▶ DOCUMENT SECTION
Thousands of men and women have emerged from these elaborate training seminars with the know-how to fight a war. And indeed, many have gone on to join the violence-prone wing of the extremist antigovernment movement.
thucythucy
(7,644 posts)has been evident for decades.
The Wizard
(12,324 posts)Servicemen were spat upon when returning is way out of proportion. At best there were isolated and rare instances. I know when I returned if anyone looked at me crooked they were in for a fight. Had anyone spit on me they were going to the ER.
thucythucy
(7,644 posts)He doesn't mention the spitting, but the fact that he caught more grief from right wingers and felt more betrayed by their reaction to homecoming vets than anything he ever heard from lefties.
There's a book called "The Spitting Image" that lays out the fallacy of this particular meme. I forget who it's by, but it's easily Googled.
My older brother was a Vietnam vet. who lost his leg in combat. No one ever spat on him, and certainly no hippy ever accosted him (our town was pretty conservative back in the day, besides which missing leg or no they would have had their ass kicked). He did go to a meeting of either the local American Legion or the VFW (can't remember which now) and came home absolutely ripshit. A bunch of drunks had laid into him with the "We won our war, why can't you pussies win yours" line.
He never again had anything to do with any veterans group.
Scrivener7
(49,619 posts)A thought while reading your post: is our massive problem of toxic masculinity, that seems to have gotten worse in this generation, a mass compensation for the fact that we lost that war? And is it coincidence that it seems to be stronger in the South that lost a war itself?
mopinko
(68,808 posts)my nephew is a post nam army lifer.
he did get to see his share of combat. but when he joined, peace was seen as quite the obstacle to rising in the ranks.
eta- he told me at the time that there was a generation of stalled officers.
thucythucy
(7,644 posts)And the whole "we would have won that war if the politicians had let us," always reminded me of the "stab in the back" nonsense that Germans came to believe after they lost their first war.
Scrivener7
(49,619 posts)had the will to win it and we did not.

▶ DATASET SECTION
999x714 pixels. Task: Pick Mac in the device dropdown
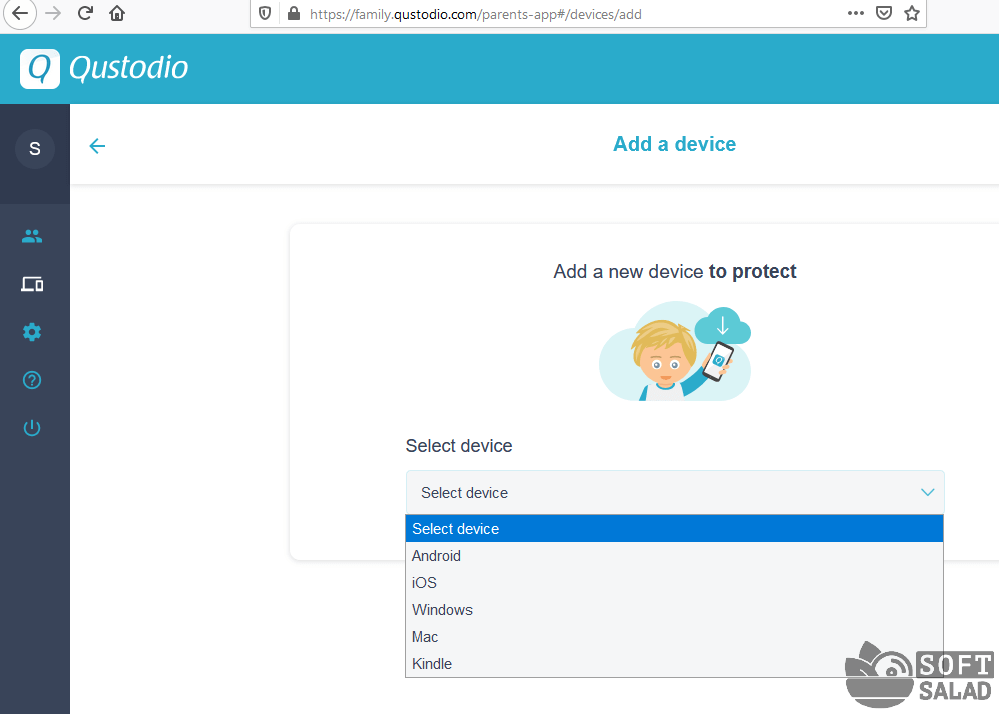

▶ YOUR ASSIGNMENT
In the forum thread, which book is said to lay out the fallacy of the meme about servicemen being spat upon?

▶ YOUR SOLUTION
"The Spitting Image"